Il tuo obiettivo primario non è dimostrare il diritto del tuo cliente; è dimostrare al Giudice che tu sei un avvocato "bravo", "collaborativo", "uno che non crea problemi".

  • Sintomo 1: L'Autocensura. Filtri le richieste del tuo cliente. "Questo non lo possiamo chiedere, il Giudice si arrabbia." "Non attacchiamo il CTU così frontalmente, sennò se la lega al dito." Stai negoziando la resa prima ancora di aver sparato un colpo.

  • Sintomo 2: La Supina Accettazione. Il Giudice dice una castroneria palese? Tu annuisci. "Sì, Vostro Onore, certo." Il CTU deposita una perizia pigra, copiata e incollata? Tu fai delle "osservazioni" deboli, su tre pagine, sperando che non si offenda.

  • Sintomo 3: L'Identificazione con il Cancelliere. Il tuo vero lavoro è diventato burocratico. Ti preoccupi più delle PEC, delle scadenze, della "correttezza formale" dell'atto, che della sostanza della tua difesa. Sei diventato un cancelliere aggiunto.

La Paura Nascosta: Qual è la vera paura? Non è questo Giudice. È che se ti fai la fama di avvocato "fastidioso", "pignolo", "uno che va a cercare il pelo nell'uovo"... quella fama ti seguirà. E ti complicherà la vita anche negli altri 50 fascicoli che hai pendenti in quel tribunale.

La tua è una scelta di business, mascherata da "prudenza". Per salvare il tuo rapporto col tribunale, sei disposto a sacrificare il risultato del singolo cliente. È cinico, è brutale, ma è la verità.

 

Parte 3: L'Eutanasia Processuale ("Dottore, ormai non si può fare più nulla")

 

Questa è la frase finale. È il de profundis della tua arrendevolezza.

Quando dici al tuo cliente "ormai non si può fare più nulla", gli stai mentendo. La traduzione corretta di quella frase è: "Con gli strumenti che io conosco (la prassi), con il coraggio che io ho (zero), e con la fatica che io sono disposto a fare (poca), non c'è più nulla da fare."

È una confessione di impotenza. È la bandiera bianca sventolata da chi ha già perso nella sua testa.

Hai perso perché hai guardato solo i documenti che ti ha dato il cliente. Hai perso perché hai accettato la narrazione della controparte senza contestarla nei fatti. Hai perso perché non hai cercato.

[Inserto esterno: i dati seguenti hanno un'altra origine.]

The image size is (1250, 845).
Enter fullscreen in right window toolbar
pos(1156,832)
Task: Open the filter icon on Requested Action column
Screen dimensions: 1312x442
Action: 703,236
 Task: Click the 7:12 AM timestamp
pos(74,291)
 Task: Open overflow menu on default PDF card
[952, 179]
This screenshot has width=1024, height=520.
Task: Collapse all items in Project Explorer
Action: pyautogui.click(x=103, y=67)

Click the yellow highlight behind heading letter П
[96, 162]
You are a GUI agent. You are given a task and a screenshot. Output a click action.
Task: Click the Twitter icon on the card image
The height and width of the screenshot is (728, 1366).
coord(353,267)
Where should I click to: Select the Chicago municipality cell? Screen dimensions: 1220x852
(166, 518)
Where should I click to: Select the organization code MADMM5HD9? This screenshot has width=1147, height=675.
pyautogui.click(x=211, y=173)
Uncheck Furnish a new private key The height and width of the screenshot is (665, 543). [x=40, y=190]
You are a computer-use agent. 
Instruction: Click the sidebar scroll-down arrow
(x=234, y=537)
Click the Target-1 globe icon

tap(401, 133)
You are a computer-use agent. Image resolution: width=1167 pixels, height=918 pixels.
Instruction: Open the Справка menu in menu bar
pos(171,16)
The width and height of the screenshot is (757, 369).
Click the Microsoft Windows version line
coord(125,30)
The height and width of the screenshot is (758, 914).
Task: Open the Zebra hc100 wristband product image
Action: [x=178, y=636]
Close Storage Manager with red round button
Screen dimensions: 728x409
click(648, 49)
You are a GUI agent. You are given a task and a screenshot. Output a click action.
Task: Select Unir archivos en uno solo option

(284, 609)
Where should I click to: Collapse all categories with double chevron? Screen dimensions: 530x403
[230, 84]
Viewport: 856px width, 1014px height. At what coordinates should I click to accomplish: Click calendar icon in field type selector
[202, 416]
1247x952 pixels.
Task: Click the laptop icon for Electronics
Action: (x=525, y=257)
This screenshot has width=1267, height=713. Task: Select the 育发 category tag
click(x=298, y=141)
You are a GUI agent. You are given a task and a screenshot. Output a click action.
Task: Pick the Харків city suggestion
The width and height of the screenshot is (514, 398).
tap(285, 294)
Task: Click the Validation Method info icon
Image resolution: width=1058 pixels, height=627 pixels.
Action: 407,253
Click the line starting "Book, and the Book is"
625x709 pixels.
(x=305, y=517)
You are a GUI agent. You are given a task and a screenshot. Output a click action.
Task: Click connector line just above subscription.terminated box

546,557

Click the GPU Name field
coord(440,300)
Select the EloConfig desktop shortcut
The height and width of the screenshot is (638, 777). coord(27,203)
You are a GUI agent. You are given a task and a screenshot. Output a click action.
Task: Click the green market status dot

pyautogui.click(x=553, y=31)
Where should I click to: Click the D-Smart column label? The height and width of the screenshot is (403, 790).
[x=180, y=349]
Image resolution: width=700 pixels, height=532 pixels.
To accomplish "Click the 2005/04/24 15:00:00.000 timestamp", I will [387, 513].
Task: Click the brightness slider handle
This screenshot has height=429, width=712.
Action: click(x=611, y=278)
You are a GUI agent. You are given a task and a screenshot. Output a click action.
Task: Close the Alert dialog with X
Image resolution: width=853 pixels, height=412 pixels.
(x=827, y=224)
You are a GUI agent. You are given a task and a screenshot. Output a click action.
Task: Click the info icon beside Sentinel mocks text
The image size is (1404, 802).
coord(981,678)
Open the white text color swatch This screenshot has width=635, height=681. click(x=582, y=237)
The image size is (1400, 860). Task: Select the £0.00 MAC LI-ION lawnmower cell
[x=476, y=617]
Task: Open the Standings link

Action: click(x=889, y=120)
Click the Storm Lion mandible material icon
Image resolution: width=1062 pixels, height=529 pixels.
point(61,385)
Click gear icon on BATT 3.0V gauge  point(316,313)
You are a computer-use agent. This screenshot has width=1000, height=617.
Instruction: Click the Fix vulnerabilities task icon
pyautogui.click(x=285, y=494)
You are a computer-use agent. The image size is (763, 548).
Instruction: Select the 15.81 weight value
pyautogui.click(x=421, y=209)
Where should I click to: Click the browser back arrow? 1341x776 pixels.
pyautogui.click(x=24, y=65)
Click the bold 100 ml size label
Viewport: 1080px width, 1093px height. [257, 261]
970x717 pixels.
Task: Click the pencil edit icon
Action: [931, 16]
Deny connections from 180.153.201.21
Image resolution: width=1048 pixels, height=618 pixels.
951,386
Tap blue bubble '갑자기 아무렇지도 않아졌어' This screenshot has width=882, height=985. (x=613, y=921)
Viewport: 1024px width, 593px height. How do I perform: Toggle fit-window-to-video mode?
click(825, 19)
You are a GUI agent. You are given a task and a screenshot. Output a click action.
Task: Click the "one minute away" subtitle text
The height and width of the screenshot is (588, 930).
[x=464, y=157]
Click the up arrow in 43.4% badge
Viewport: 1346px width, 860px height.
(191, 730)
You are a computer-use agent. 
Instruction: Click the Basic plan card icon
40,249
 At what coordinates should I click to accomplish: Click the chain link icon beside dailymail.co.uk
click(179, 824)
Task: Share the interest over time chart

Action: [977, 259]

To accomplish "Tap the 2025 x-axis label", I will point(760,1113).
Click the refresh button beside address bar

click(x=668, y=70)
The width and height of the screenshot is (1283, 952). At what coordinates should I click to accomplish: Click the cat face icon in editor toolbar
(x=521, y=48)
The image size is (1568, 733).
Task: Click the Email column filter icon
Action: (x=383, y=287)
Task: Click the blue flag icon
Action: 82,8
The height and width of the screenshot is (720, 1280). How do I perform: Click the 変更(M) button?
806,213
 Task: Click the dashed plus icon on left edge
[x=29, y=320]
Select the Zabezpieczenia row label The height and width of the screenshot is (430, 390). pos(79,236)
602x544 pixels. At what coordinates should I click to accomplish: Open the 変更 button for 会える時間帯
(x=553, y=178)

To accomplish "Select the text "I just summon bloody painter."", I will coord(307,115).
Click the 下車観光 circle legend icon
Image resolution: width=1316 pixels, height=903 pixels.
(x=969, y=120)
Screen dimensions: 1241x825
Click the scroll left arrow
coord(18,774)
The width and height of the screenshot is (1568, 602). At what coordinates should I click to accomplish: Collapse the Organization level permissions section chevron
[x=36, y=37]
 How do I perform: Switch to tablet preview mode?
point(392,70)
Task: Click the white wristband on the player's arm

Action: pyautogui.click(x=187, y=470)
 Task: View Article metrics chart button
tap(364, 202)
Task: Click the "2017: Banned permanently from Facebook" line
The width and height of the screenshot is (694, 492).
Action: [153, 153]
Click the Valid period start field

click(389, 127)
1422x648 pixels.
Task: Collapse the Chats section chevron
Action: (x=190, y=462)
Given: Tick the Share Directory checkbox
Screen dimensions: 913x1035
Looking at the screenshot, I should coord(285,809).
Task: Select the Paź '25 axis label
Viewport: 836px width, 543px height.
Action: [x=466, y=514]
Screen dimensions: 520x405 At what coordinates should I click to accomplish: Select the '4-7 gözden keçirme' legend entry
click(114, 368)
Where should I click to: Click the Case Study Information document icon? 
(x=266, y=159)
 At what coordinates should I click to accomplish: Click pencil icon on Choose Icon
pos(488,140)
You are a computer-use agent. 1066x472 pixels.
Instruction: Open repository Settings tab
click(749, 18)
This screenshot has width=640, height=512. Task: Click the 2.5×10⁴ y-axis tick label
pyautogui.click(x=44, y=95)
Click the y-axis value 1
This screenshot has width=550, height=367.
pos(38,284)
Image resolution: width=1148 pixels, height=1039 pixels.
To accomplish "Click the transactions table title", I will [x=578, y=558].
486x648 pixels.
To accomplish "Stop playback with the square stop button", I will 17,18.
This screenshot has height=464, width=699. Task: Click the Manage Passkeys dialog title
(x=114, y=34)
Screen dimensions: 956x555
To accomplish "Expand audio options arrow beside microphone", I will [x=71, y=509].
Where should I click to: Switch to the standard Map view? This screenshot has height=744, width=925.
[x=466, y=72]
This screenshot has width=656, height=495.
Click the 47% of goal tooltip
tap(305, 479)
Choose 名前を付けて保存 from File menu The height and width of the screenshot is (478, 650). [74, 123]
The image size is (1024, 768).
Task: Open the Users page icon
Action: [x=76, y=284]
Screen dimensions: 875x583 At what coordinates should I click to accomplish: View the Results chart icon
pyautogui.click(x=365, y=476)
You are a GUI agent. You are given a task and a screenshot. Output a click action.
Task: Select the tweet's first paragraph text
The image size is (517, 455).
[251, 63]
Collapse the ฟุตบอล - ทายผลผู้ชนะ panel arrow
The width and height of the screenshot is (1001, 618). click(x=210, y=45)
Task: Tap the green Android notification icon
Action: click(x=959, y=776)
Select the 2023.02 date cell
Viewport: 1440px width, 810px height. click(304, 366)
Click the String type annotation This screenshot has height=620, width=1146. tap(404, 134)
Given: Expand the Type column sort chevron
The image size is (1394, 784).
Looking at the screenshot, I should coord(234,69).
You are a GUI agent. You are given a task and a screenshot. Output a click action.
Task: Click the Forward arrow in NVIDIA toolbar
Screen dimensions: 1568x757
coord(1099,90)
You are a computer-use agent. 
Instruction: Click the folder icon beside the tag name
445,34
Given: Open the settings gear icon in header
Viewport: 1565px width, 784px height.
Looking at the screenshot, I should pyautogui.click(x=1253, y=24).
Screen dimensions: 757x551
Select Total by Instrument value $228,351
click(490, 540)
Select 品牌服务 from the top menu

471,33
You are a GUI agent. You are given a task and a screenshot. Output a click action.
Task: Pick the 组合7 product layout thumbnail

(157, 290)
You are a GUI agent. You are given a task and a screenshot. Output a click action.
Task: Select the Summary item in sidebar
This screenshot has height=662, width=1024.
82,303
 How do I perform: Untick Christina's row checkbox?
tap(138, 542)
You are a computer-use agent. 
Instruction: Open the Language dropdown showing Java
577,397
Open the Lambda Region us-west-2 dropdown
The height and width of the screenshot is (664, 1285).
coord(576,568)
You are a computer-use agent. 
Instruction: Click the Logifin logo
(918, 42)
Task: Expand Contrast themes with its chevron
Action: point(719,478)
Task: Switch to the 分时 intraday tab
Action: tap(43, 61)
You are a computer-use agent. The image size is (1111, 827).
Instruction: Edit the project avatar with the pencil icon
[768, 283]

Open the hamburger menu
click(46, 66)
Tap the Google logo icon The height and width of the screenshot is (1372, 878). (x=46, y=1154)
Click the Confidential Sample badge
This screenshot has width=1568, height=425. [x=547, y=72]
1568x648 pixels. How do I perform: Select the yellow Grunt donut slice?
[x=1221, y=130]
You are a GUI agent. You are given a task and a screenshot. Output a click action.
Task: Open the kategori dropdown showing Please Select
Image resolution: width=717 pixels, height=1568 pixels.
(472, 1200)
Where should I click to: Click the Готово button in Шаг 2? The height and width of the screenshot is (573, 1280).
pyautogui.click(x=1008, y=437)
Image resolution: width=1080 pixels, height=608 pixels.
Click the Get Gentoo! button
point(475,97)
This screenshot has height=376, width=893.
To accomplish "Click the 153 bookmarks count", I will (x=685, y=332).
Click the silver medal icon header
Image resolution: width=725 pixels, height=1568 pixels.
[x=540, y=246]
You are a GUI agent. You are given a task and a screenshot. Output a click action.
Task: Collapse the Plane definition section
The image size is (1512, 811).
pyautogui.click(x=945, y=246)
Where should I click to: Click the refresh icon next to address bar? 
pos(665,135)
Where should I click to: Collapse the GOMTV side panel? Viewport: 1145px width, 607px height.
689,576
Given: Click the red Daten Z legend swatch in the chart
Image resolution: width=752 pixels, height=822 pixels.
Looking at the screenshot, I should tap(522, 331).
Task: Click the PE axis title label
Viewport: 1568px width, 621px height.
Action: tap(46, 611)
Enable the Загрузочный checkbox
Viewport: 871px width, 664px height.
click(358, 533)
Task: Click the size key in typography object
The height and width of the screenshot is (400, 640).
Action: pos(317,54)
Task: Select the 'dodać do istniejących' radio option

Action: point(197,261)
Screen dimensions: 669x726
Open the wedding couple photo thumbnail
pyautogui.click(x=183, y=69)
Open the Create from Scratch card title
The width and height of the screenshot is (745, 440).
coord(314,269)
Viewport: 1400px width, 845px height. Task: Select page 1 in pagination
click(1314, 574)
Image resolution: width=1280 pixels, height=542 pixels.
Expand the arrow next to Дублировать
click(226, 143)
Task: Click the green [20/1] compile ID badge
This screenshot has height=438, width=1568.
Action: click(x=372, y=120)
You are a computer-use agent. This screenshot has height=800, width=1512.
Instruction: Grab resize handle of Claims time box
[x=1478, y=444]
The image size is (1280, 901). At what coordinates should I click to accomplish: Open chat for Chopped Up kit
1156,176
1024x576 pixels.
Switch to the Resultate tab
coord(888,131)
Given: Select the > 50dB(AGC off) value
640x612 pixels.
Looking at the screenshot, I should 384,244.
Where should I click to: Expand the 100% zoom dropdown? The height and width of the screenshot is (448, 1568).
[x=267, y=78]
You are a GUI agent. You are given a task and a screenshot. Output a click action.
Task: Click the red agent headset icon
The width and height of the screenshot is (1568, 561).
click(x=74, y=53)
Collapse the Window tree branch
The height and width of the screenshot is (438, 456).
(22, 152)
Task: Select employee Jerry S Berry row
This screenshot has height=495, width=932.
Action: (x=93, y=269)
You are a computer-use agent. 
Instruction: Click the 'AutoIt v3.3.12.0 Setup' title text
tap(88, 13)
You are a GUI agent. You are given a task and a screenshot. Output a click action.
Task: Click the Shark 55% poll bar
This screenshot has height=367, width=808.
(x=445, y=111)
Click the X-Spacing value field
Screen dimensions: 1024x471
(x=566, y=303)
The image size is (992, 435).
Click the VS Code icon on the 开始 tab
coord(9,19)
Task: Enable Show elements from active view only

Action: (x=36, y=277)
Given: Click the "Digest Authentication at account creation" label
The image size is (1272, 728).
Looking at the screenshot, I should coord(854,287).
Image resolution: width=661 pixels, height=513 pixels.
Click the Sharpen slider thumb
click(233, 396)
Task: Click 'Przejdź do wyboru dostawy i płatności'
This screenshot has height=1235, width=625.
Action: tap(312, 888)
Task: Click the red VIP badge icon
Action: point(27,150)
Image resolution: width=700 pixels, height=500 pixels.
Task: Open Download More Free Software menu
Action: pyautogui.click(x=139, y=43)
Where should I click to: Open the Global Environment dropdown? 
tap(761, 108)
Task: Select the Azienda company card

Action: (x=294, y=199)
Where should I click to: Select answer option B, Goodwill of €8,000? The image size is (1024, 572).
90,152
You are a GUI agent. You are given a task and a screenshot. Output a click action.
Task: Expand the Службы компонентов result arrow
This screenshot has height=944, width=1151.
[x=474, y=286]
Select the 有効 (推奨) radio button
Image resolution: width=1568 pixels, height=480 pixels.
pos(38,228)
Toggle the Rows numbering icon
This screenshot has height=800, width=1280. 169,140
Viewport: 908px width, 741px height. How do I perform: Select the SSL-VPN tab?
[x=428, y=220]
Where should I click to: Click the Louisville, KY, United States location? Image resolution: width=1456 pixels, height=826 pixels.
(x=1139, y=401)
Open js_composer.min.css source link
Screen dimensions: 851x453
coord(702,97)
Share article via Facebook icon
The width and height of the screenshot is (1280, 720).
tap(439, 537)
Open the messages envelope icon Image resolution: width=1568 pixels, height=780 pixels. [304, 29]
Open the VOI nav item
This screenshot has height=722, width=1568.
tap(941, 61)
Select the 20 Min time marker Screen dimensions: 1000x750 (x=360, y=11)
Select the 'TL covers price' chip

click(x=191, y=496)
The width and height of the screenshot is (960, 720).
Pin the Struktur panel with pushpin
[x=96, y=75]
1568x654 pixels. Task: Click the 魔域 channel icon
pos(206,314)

"Non si può fare più nulla" è la scusa che l'avvocato pigro racconta a sé stesso per giustificare la propria sconfitta.

 

Conclusione: La Prassi è il Nemico. I Fatti sono l'Unica Arma.

 

C'è un solo modo per uscire da questa spirale di paura e mediocrità. Smettere di basare la tua difesa sulle opinioni (la tua, quella del Giudice, quella della prassi) e iniziare a basarla sui fatti.

Un Giudice può essere scontroso. Può essere pigro. Può avere dei preconcetti. Ma un Giudice (come abbiamo visto nell'articolo precedente) ha una paura fottuta di essere riformato in Appello.

E un Giudice non può ignorare un fatto. Non può ignorare un'email recuperata da un server. Non può ignorare un'analisi forense che dimostra che i log contabili sono stati alterati. Non può ignorare la prova che il CTU ha scritto una balla.

Il tuo terrore del Giudice svanisce nel momento in cui smetti di portargli "chiacchiere" (le tue memorie) e inizi a portargli "pietre" (le prove forensi). Le chiacchiere le può respingere. Le pietre no.

Il tuo cliente non ti paga per seguire la prassi. Non ti paga per essere simpatico al Giudice. Ti paga per trovare la crepa nel muro della controparte e farlo crollare.

Ma per trovare quella crepa, devi smettere di fare il bravo scolaro e iniziare a fare quello per cui (forse) hai scelto questo mestiere. Devi iniziare a cercare. Devi iniziare a combattere.